# BAGIAN LATIHAN
**A)** Tentukan apakah setiap pernyataan berikut sesuai dengan kisah Zayd al-Khayr. Jawab ya atau tidak disertai kutipan kata-kata penentu dari kisah tersebut.
(i) Pada masa Jahiliyah, sahabat tersebut dikenal dengan nama Zayd al-Khayr.
(ii) Pria dari suku Aamir meninggalkan keluarganya di Hira.
(iii) Kekeringan melanda suku Aamir selama tiga tahun.
**B)** Jawablah pertanyaan berikut berdasarkan kisah Zayd al-Khayr.
(i) Siapa yang mengganti nama sahabat tersebut ketika ia menjadi seorang Muslim?
(ii) Apa yang terjadi pada ternak akibat kekeringan?
(iii) Apa yang disumpahkan pria itu pada dirinya sendiri?
**C)** Teruskan kisah Zayd al-Khayr mulai dari kalimat terakhir yang tercantum.

# KUTIPAN DOKUMEN

====================

Zayd al-Khayr yang Disebut Ketekunan dan Kecerdasaan oleh Rasulullah

N Zaid - Sirah Nabawiyah 24/03/2023
Ilustrasi. Foto Pixabay
Ilustrasi. Foto Pixabay

Oase.id - Orang-orang terdiri dari "logam" atau kualitas dasar. Yang terbaik di antara mereka di masa Jahiliyah adalah yang terbaik di antara mereka di dalam Islam, menurut sebuah hadits Nabi shallallahu alaihi wasallam.

Berikut adalah dua gambaran tentang seorang sahabat yang mulia – satu semasa hidupnya di Jahiliyah dan satu lagi setelah ia menjadi seorang Muslim .

Di Jahiliyah, Sahabat ini dikenal sebagai Zayd al-Khayl. Ketika dia menjadi seorang Muslim, Nabi mengganti namanya menjadi Zayd al-Khayr.

Dikisahkan, suku Aamir menderita satu tahun oleh kekeringan parah yang menghancurkan tanaman dan tumbuh-tumbuhan serta menyebabkan ternak mati. Begitu buruknya sehingga seorang pria meninggalkan suku itu bersama keluarganya dan pergi ke Hira. Di sana dia meninggalkan keluarganya dengan kata-kata, "Tunggu aku di sini sampai aku kembali padamu." 

Dia bersumpah pada dirinya sendiri untuk tidak kembali kepada mereka sampai dia mendapatkan sejumlah uang untuk mereka atau mati dalam prosesnya.

====================

Butir dataset:

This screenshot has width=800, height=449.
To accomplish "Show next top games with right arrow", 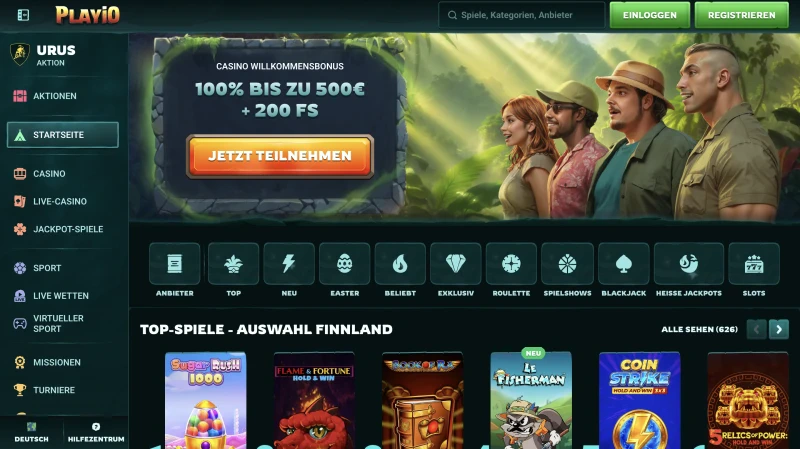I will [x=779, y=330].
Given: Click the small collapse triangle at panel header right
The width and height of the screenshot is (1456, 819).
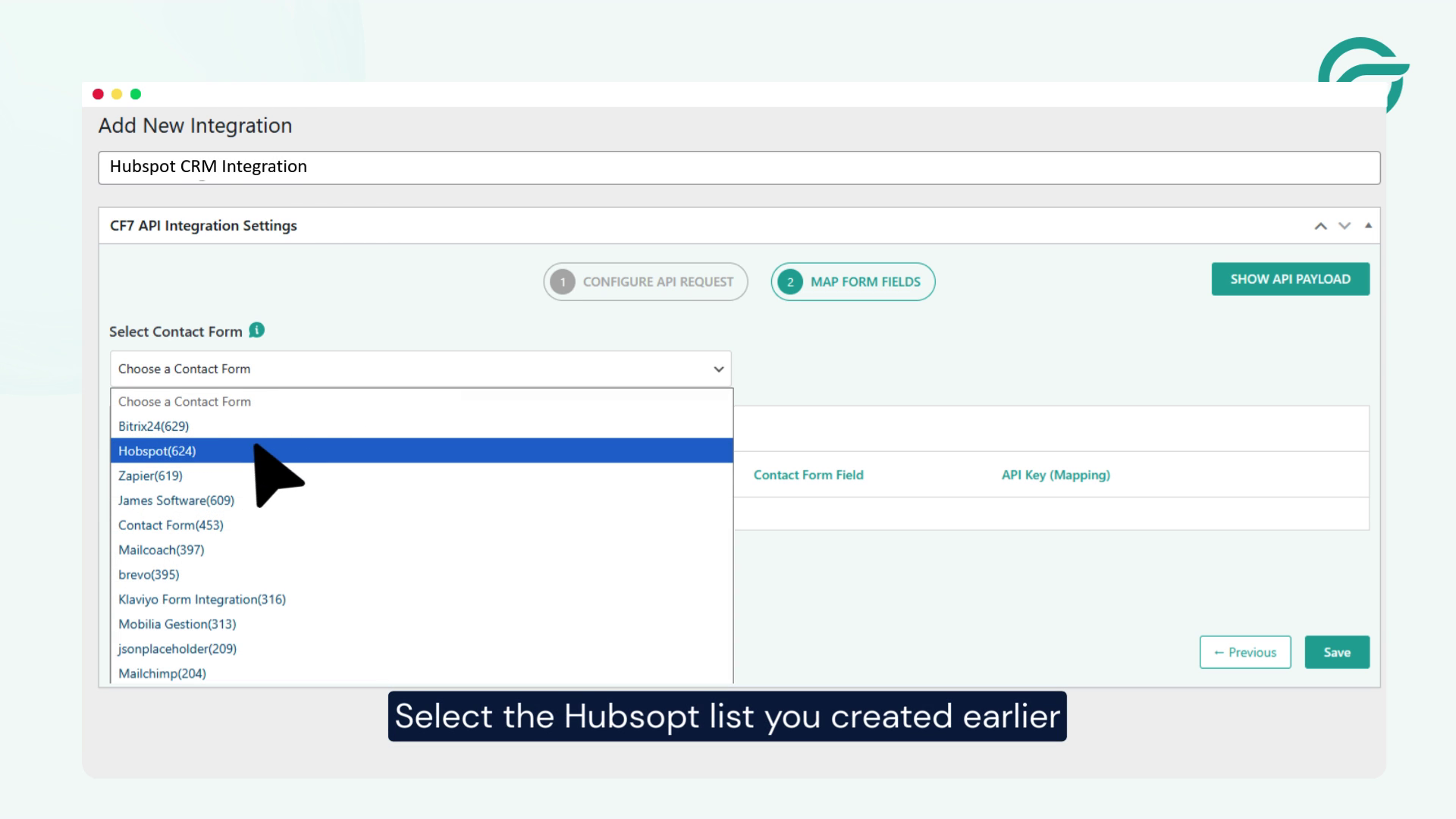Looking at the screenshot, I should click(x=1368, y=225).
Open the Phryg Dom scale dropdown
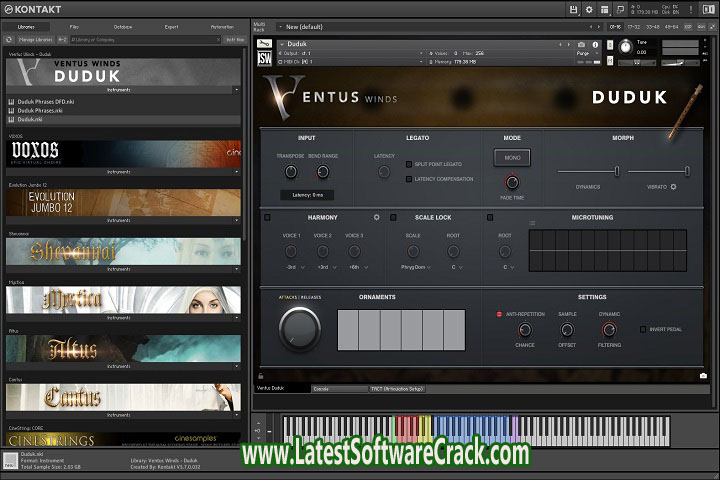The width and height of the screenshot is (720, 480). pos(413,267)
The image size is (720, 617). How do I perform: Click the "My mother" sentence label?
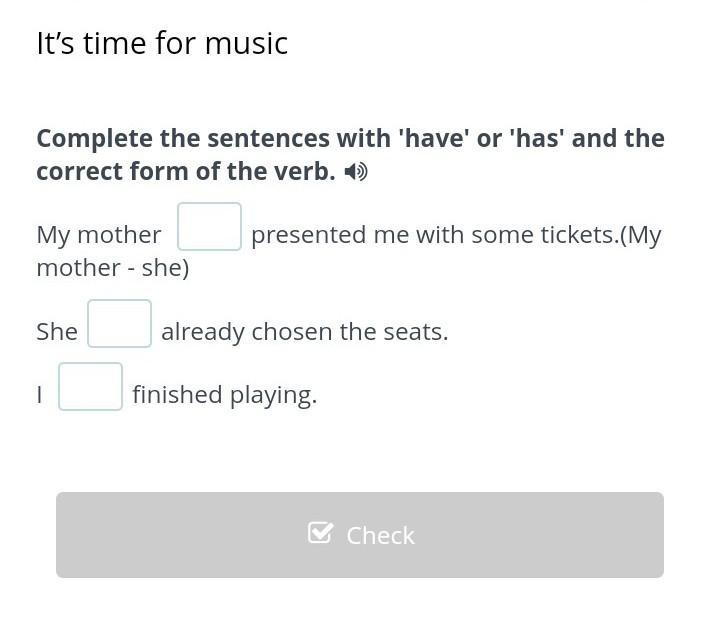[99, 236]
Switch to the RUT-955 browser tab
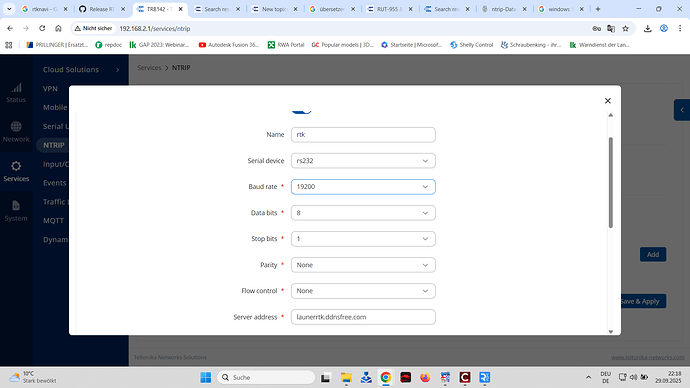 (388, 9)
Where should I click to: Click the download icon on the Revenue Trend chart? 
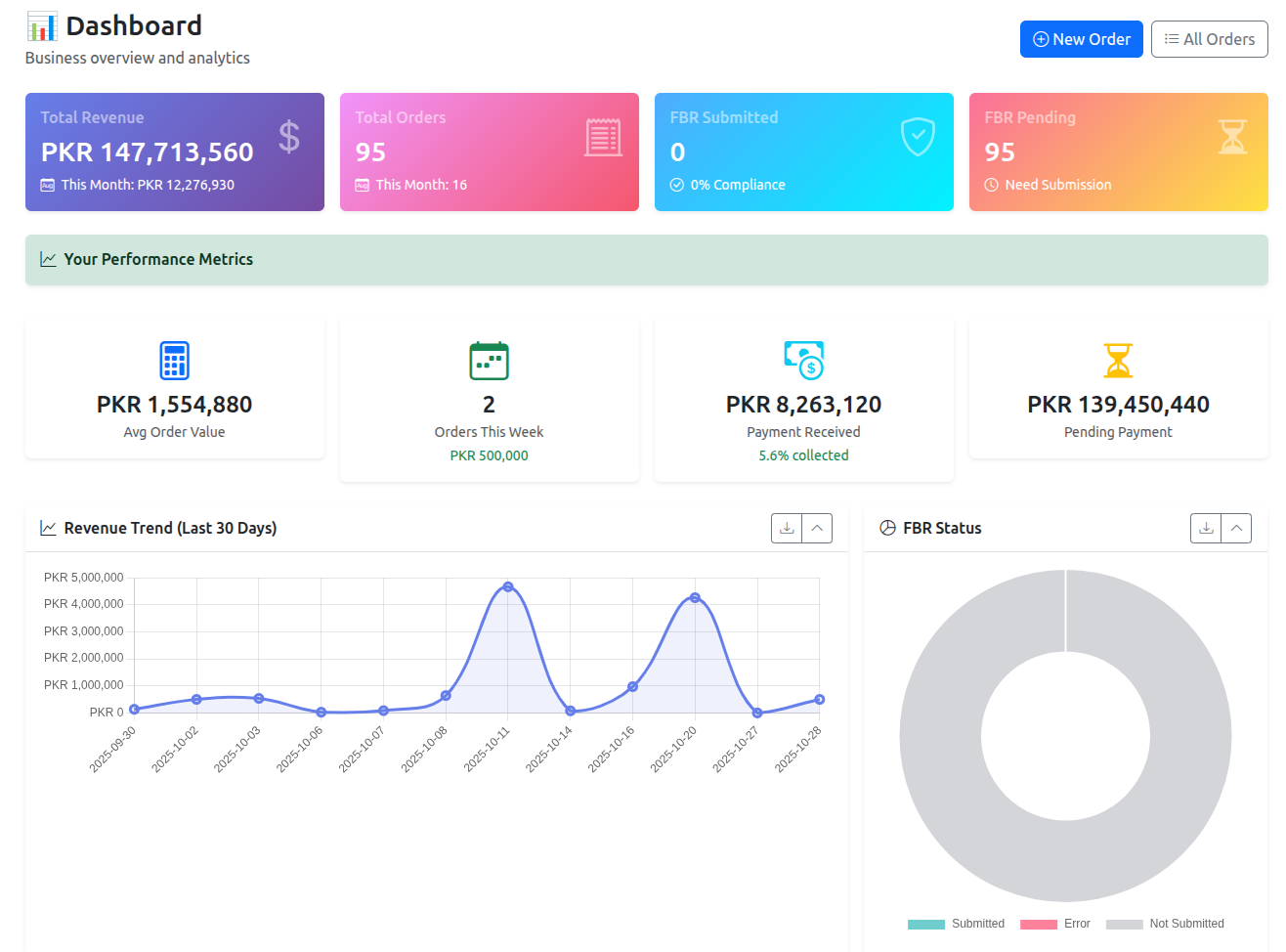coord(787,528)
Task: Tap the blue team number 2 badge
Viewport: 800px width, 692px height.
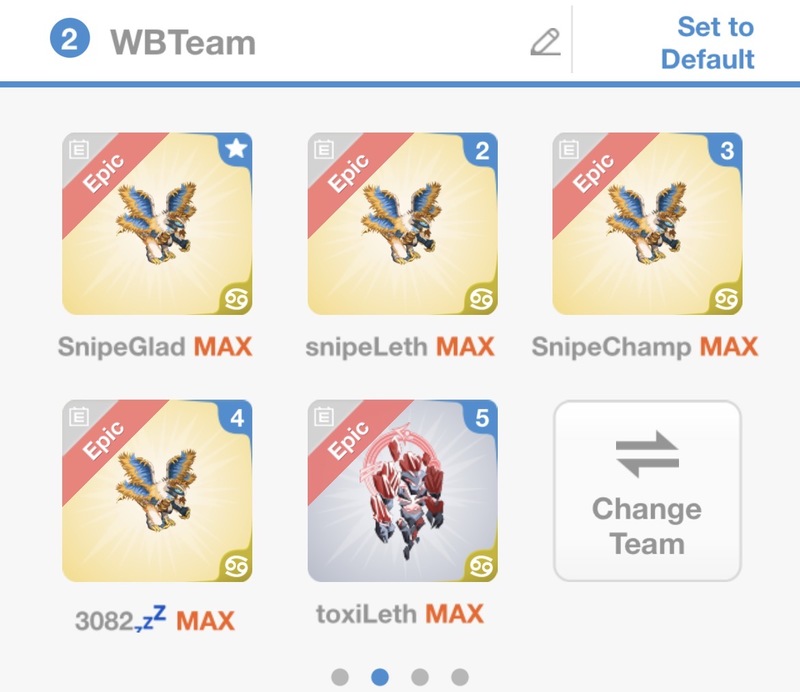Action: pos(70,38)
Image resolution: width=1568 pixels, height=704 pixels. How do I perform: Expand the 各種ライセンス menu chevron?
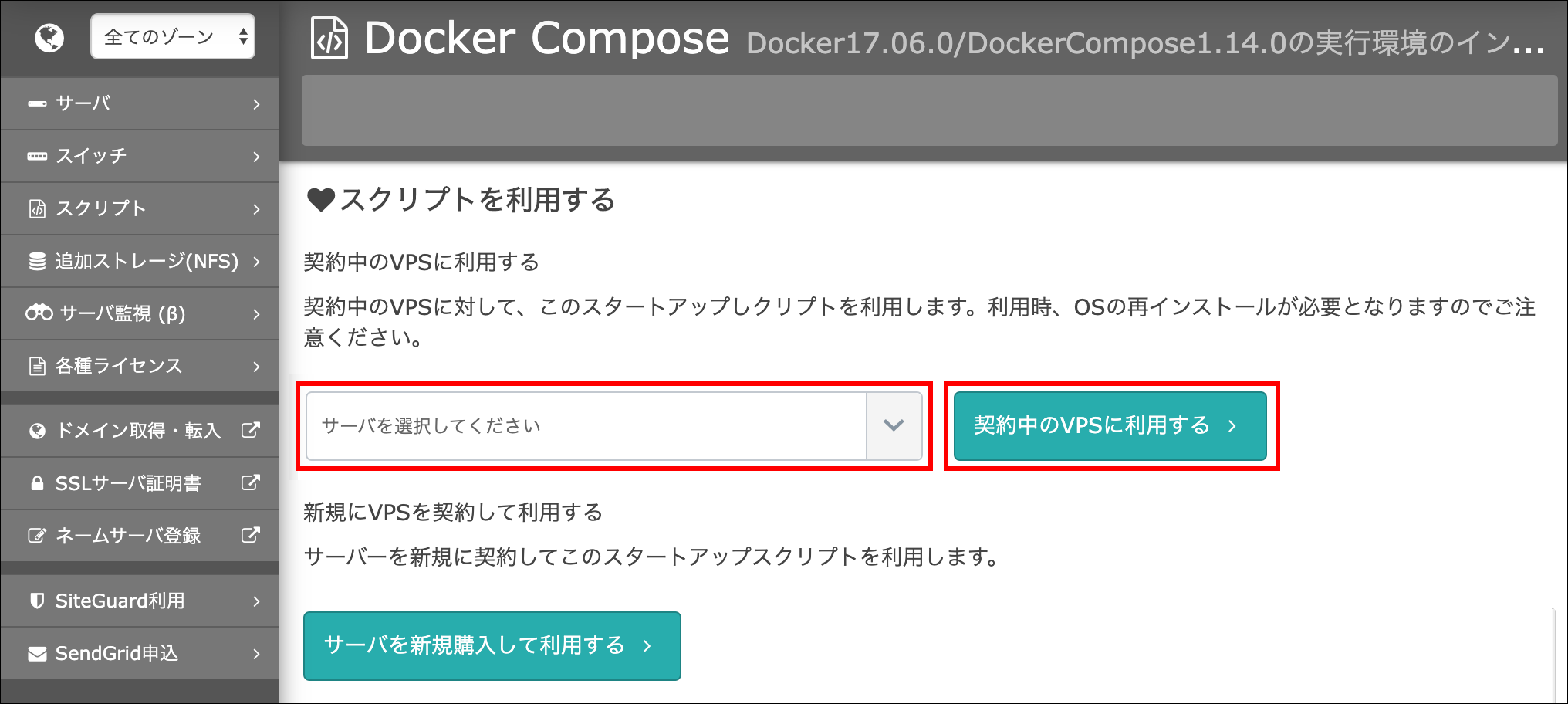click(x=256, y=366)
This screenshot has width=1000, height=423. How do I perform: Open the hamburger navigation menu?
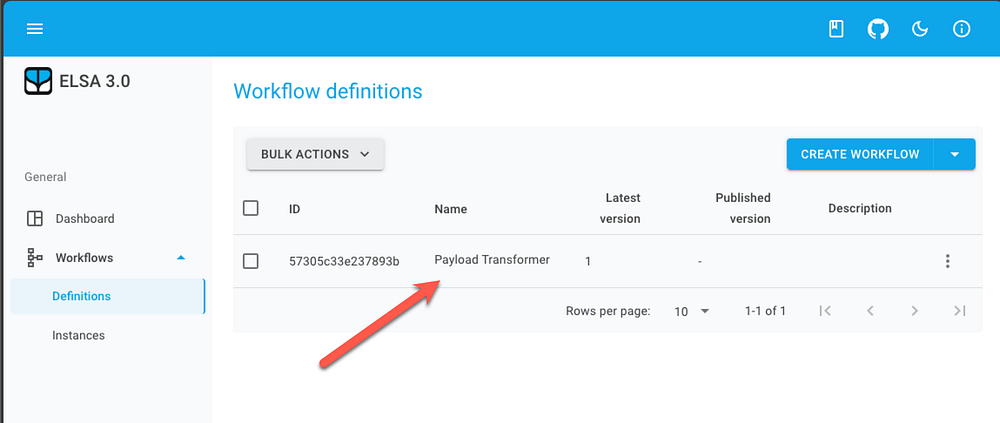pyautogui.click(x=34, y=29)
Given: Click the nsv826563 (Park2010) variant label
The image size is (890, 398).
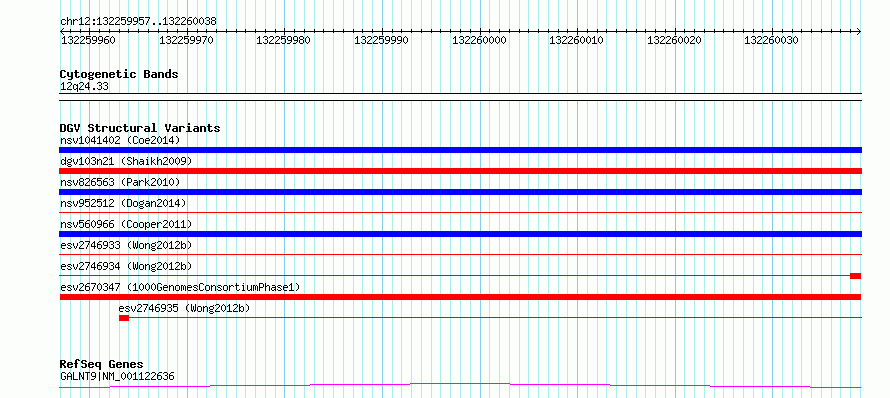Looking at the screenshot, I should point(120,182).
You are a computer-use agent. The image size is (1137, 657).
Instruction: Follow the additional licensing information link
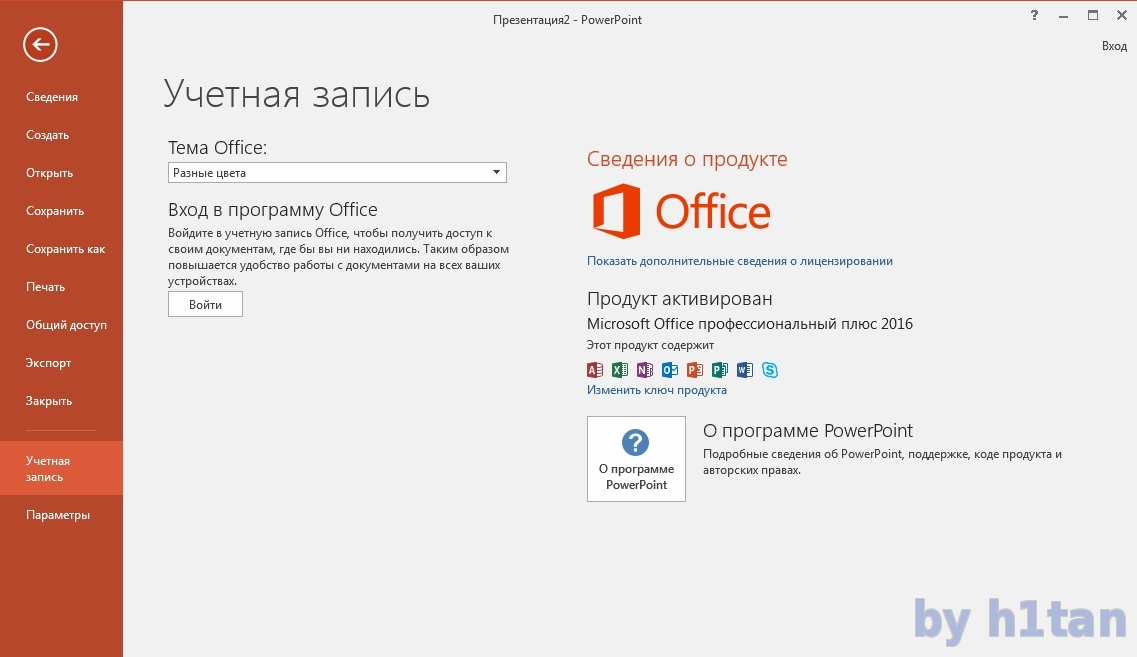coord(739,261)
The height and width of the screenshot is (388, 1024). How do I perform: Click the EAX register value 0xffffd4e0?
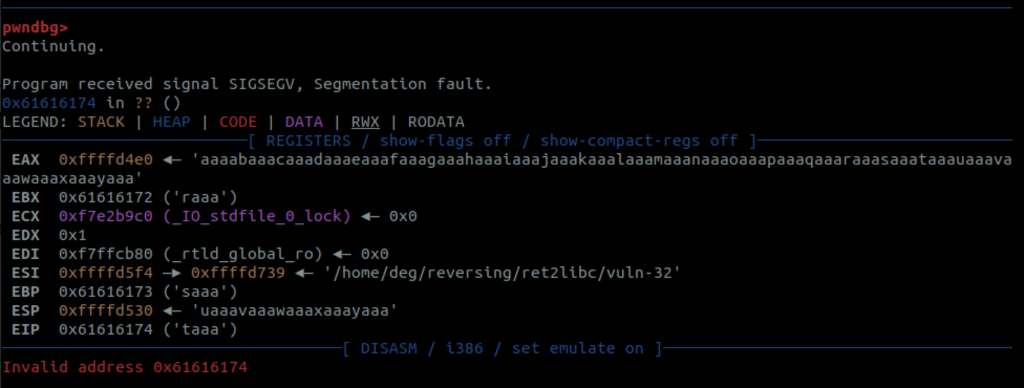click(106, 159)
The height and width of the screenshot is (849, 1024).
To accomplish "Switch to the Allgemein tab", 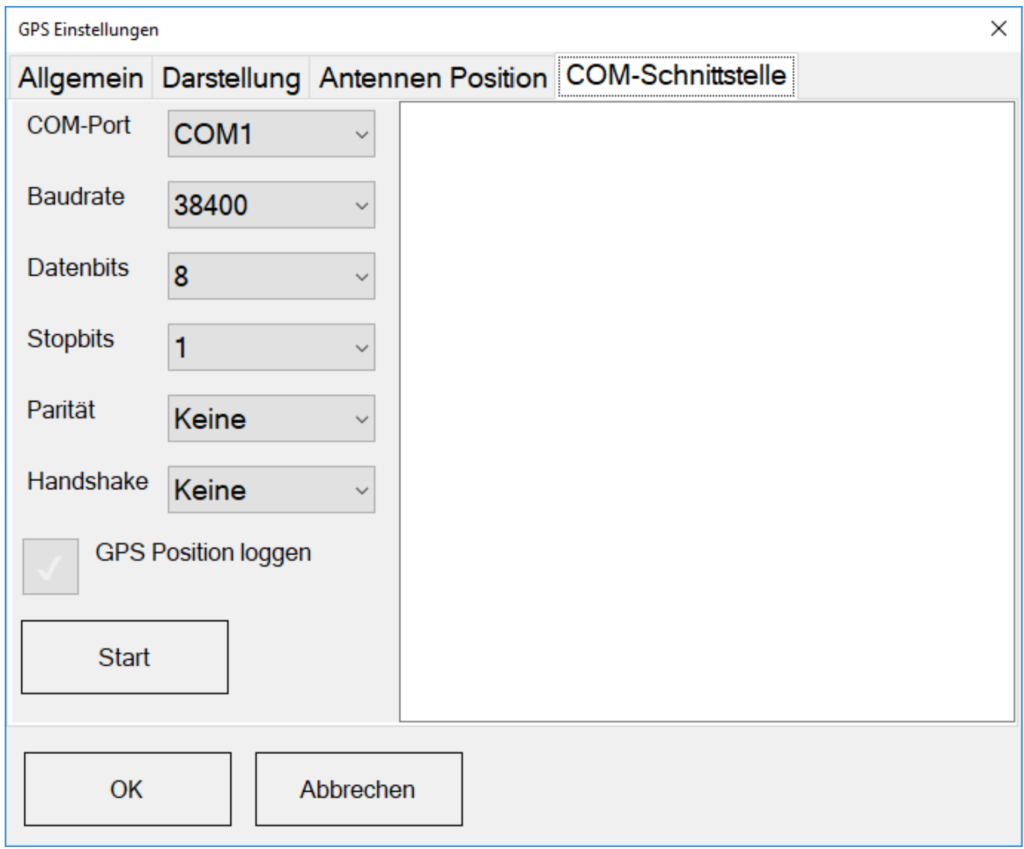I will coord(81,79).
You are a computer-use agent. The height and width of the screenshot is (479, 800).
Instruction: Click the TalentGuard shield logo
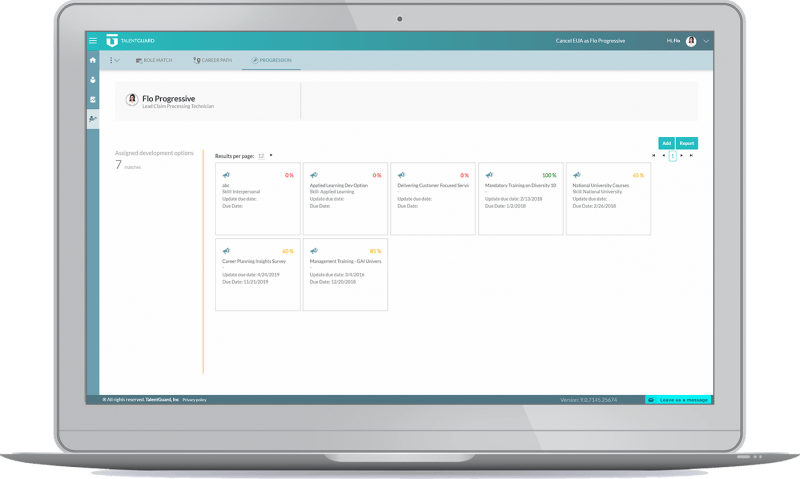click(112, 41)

====================

# JAWABAN
**A)**
(i) Tidak: "Di Jahiliyah, Sahabat ini dikenal sebagai Zayd al-Khayl."
(ii) Ya: "pergi ke Hira. Di sana dia meninggalkan keluarganya"
(iii) Tidak: "suku Aamir menderita satu tahun oleh kekeringan parah"

**B)**
(i) Nabi.
(ii) Ternak mati.
(iii) Ia bersumpah tidak akan kembali kepada keluarganya sampai ia mendapatkan sejumlah uang untuk mereka atau mati dalam prosesnya.

**C)**
Pria itu membawa beberapa perbekalan dan berjalan sepanjang hari mencari sesuatu untuk keluarganya. Saat malam tiba, dia menemukan dirinya di depan sebuah tenda. Di dekatnya seekor kuda ditambatkan dan dia berkata pada dirinya sendiri:

"Ini adalah rampasan pertama." Dia pergi ke kuda itu, melepaskan ikatannya dan hendak menaikinya ketika sebuah suara memanggilnya:

"Tinggalkan dan ambil nyawamu sebagai rampasan." Dia buru-buru meninggalkan kudanya.

Selama tujuh hari dia berjalan sampai dia mencapai tempat di mana ada padang rumput untuk unta. Di dekatnya ada tenda besar dengan kubah kulit, tanda kekayaan dan kekayaan besar.

Pria itu berkata pada dirinya sendiri: "Pasti padang rumput ini memiliki unta dan pasti tenda ini memiliki penghuni." Matahari hampir terbenam. Pria itu melihat ke dalam tenda dan melihat seorang pria yang sangat tua di tengah. Dia duduk di belakang lelaki tua itu tanpa yang terakhir menyadari kehadirannya.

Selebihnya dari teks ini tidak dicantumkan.